__Tasks for this exercise__:
(1) Rewrite the plastic bag passage from "Canadians use about" up to and including "Plastics Industry Association.", putting "citizens" in place of "residents".
(2) Name every organization mentioned by name in the passage on plastic bags.
(3) Answer these questions from the plastic bag passage:
(a) What are the reusable shopping bags in Chad Henderson's store made of?
(b) Which place was first in Canada to ban plastic bags?
(c) About what share of marine debris is plastic?

** Opening Reading passage block **

But even some people who are ardent environmentalists don't think plastic bag bans are useful.

Chad Henderson, who sells reusable hemp and cotton shopping bags in his Nanaimo, B.C., environmental store and promotes the shoreline cleanup, said people looking for an easy way to feel they're helping combat climate change are clutching at the plastic bag issue to ease their guilt, rather than taking more effective measures.

"It's almost impossible to get a person to drive their car less, but here's this opportunity (to say), 'I can simply reuse my bags; that's what I'm going to do,'" Henderson said, adding that politicians have also jumped on the plastic bag bandwagon.

"It's much easier for them to take that on than a much bigger issue like pesticides or car use."

Leaf Rapids, Man., was first in Canada to ban plastic bags last spring, to the applause of Pierre Sadik, senior policy adviser at the David Suzuki Foundation.

"We wouldn't need as extensive a shoreline cleanup if we eliminated plastic bags," said Sadik, who is looking forward to the day when carrying a plastic shopping bag down the street will be considered a faux pas similar to driving a gas-guzzling Hummer.

Canadians use about 10 billion plastic bags per year and only one to three per cent are recycled, said Sadik.

Tofino, B.C., banned plastic bags but asked residents and businesses to comply voluntarily. The Ontario Environment Ministry has asked residents to voluntarily reduce their plastic bag use by 50 per cent over the next five years, a move endorsed by the Canadian Plastics Industry Association.

"It's very political right now concerning bags," said Sophie Taillefer, responsible for organics at the government-run Recyc-Quebec. The organization will soon release a two-year study investigating what happens when two types of biodegradable plastic bags, oxo-biodegradable and hydro-biodegradable, become mixed in with recyclable plastic.

"We're waiting for the cabinet to give the OK," Taillefer said. "We've been promoting the use of reusable bags everywhere and it's been a real success."

About 80 per cent of marine debris comes from land as bags and other types of garbage get washed into the ocean.

About 90 per cent of it is plastic.

** Closing Reading passage block **
** Opening Record excerpts block **

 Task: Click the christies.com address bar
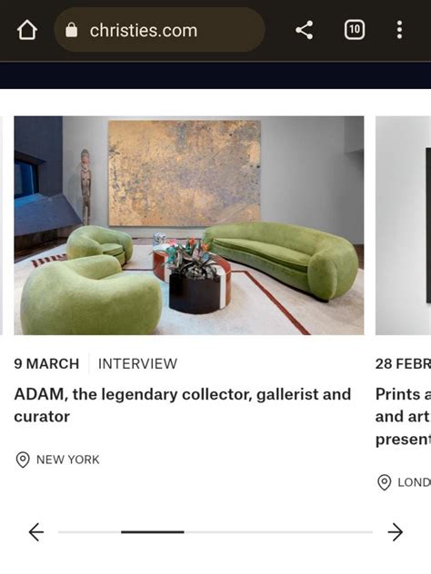point(160,30)
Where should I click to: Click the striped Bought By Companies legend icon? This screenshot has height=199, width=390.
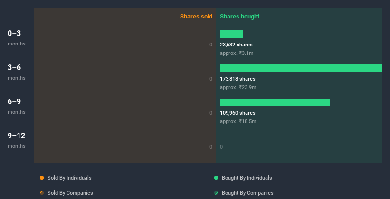click(216, 193)
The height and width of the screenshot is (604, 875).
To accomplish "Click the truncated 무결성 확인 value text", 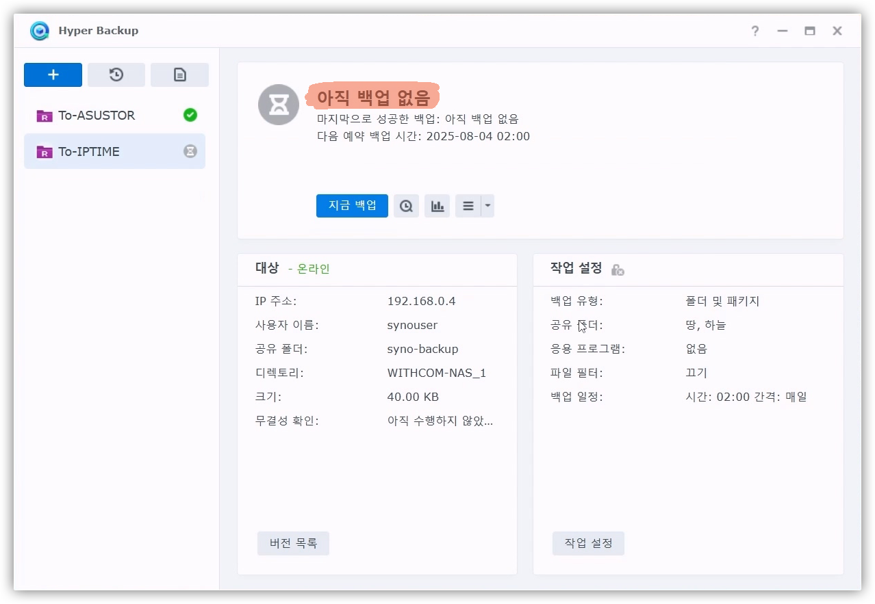I will 440,421.
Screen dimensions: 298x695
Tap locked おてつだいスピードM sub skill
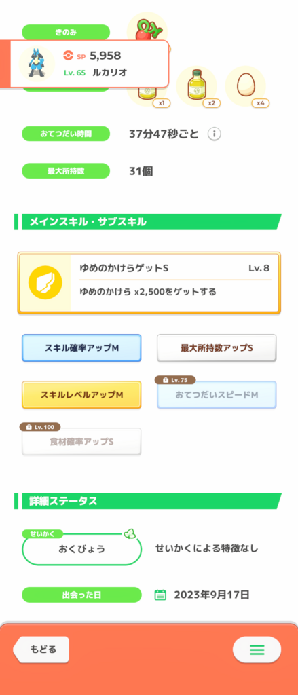[x=217, y=394]
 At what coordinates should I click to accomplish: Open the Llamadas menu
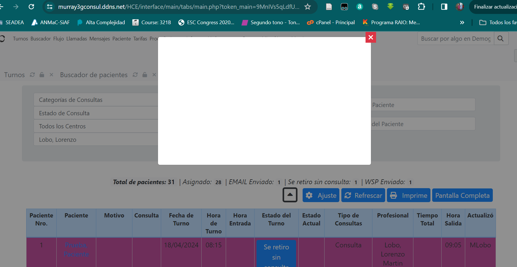(77, 39)
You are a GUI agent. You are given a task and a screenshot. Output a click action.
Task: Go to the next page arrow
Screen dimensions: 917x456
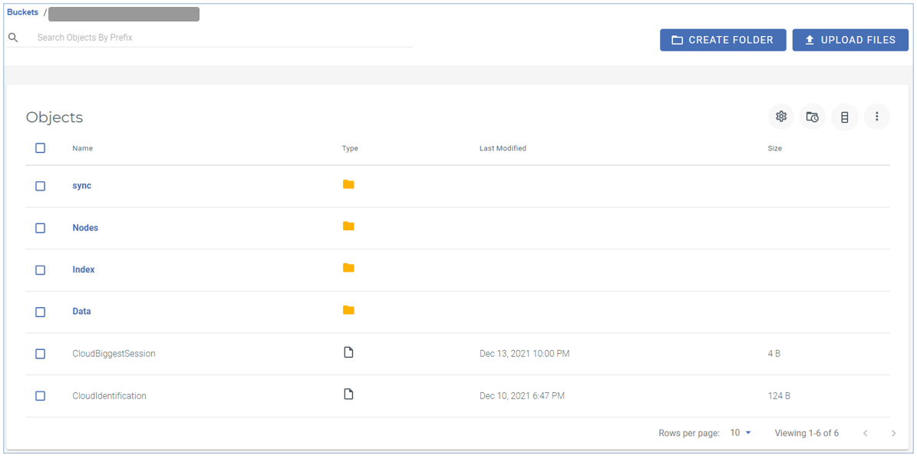tap(893, 434)
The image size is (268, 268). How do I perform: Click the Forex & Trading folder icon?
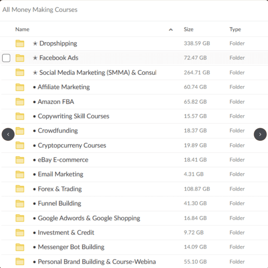(x=20, y=189)
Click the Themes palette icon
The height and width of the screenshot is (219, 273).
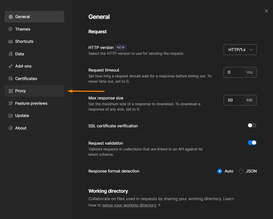(11, 29)
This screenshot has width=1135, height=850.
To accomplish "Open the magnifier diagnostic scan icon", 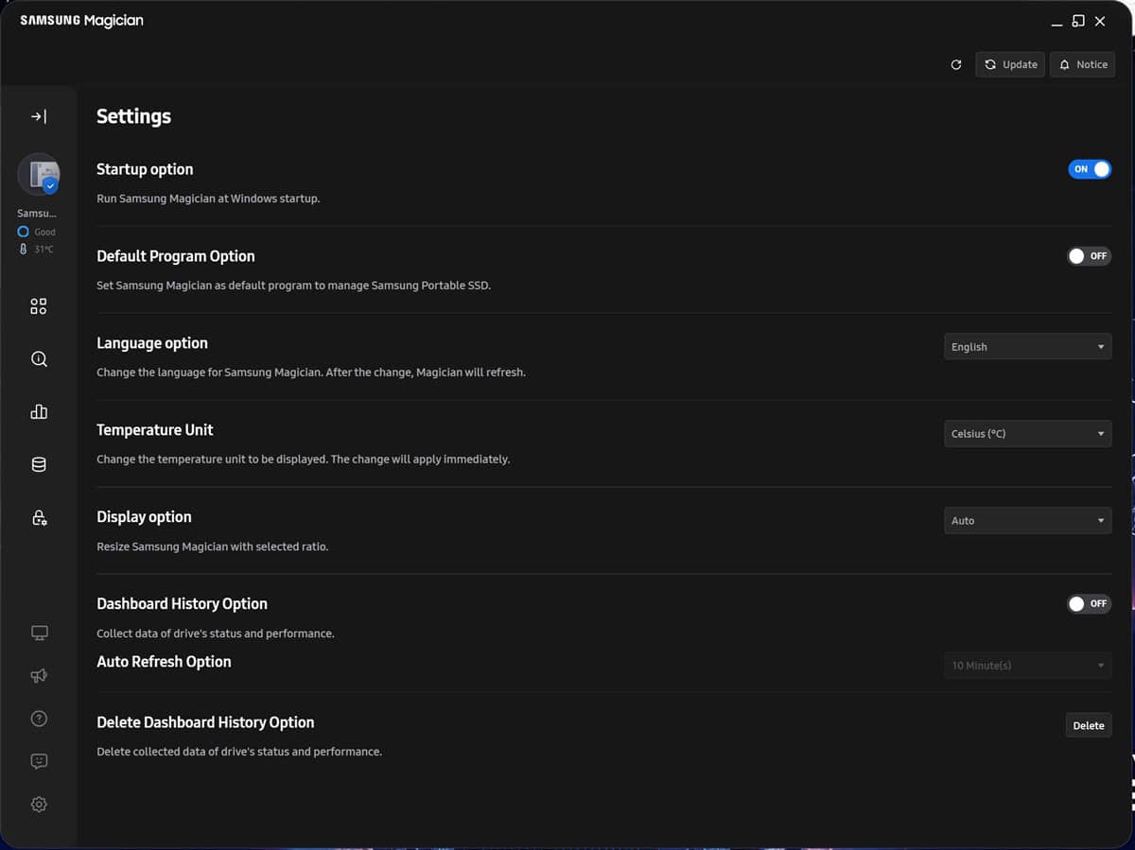I will click(39, 359).
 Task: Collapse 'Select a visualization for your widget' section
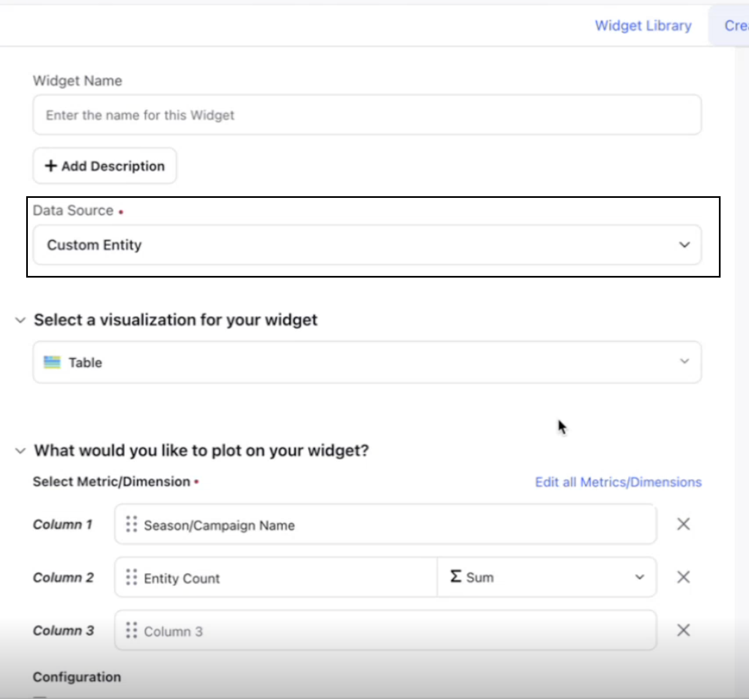(21, 320)
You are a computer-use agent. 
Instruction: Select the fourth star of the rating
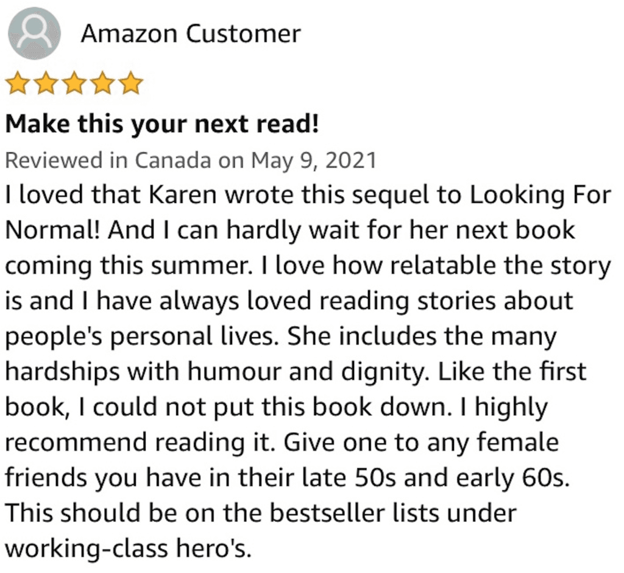pyautogui.click(x=102, y=84)
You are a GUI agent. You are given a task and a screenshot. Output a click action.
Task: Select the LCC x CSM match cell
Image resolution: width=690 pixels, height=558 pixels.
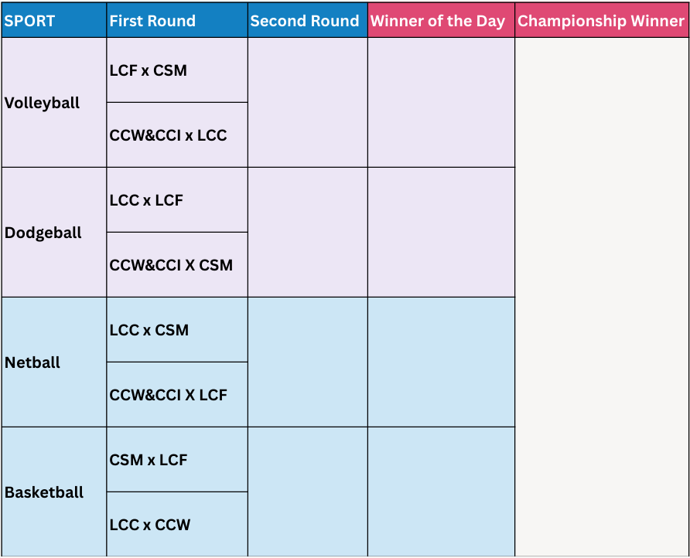coord(177,330)
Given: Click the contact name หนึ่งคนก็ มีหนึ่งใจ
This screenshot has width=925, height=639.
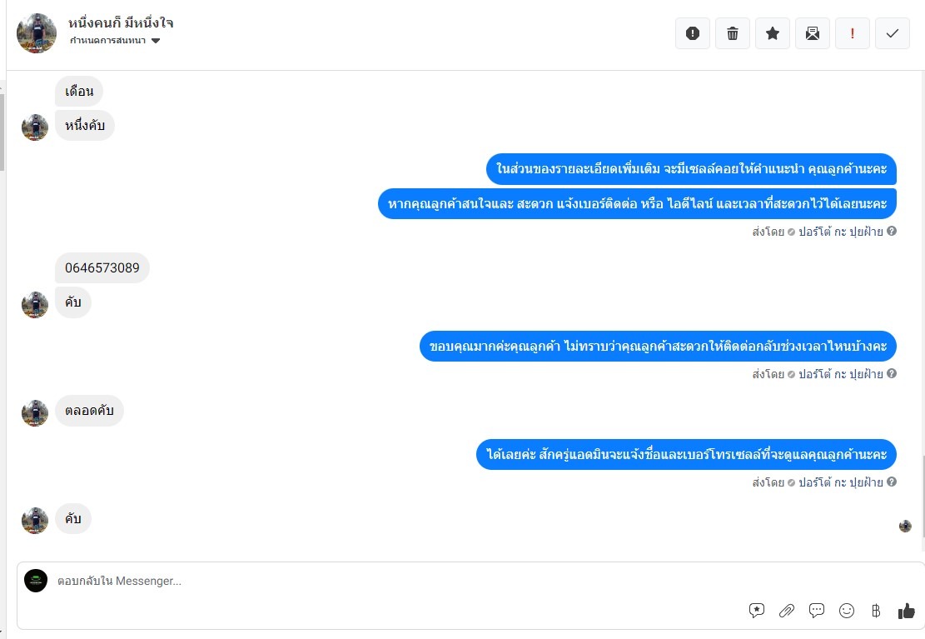Looking at the screenshot, I should [121, 22].
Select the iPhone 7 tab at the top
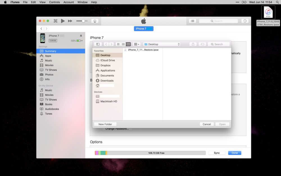The image size is (281, 176). 143,28
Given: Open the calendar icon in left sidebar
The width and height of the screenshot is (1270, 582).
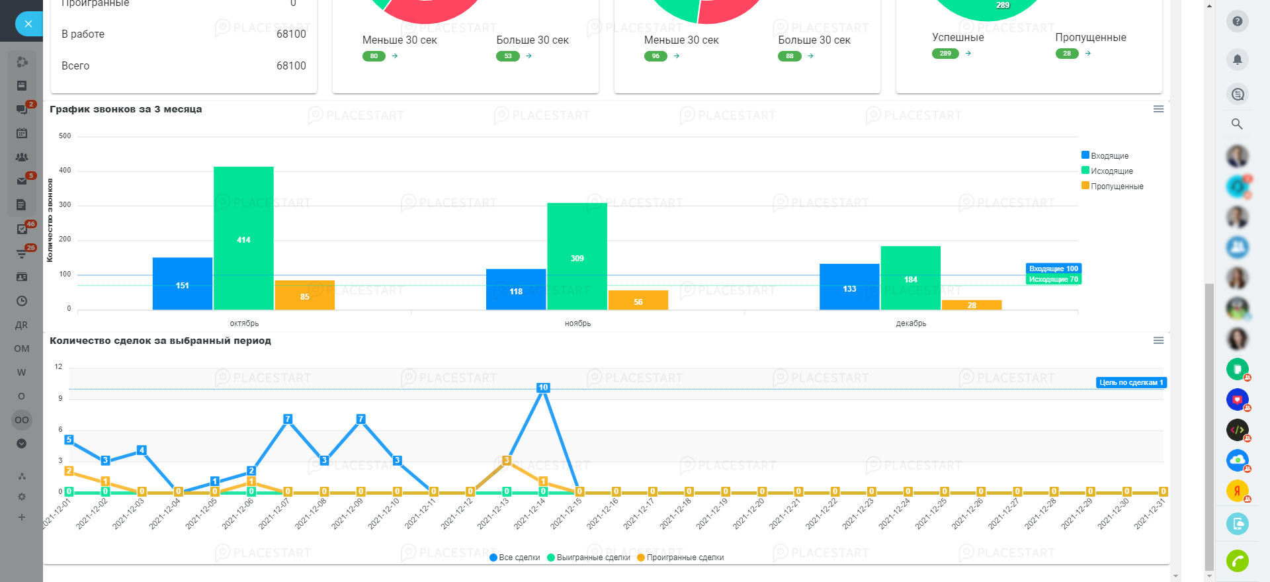Looking at the screenshot, I should point(22,133).

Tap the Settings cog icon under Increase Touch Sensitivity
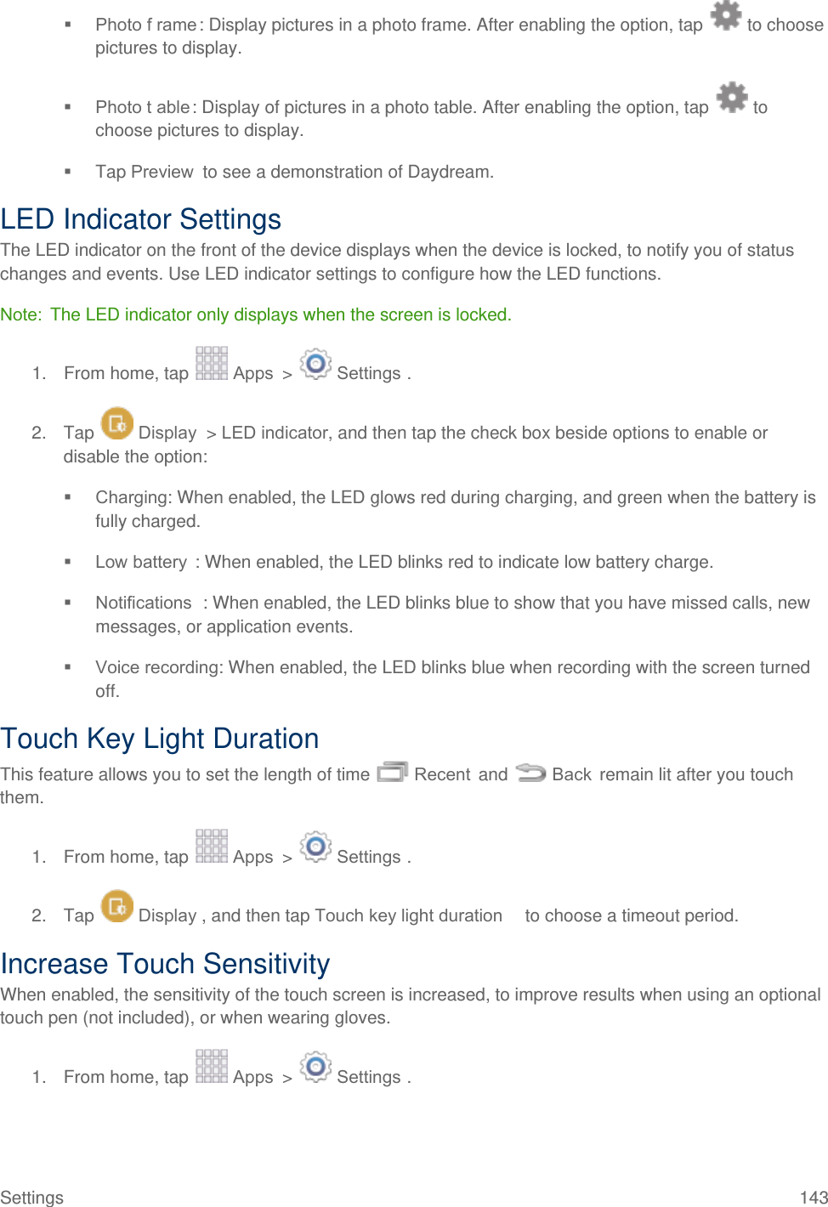click(x=315, y=1067)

** Closing Record excerpts block **

__Task solutions__:
(1)
Canadians use about 10 billion plastic bags per year and only one to three per cent are recycled, said Sadik.

Tofino, B.C., banned plastic bags but asked citizens and businesses to comply voluntarily. The Ontario Environment Ministry has asked citizens to voluntarily reduce their plastic bag use by 50 per cent over the next five years, a move endorsed by the Canadian Plastics Industry Association.

(2)
David Suzuki Foundation
Ontario Environment Ministry
Canadian Plastics Industry Association
Recyc-Quebec

(3)
(a) Hemp and cotton.
(b) Leaf Rapids, Man.
(c) About 90 per cent.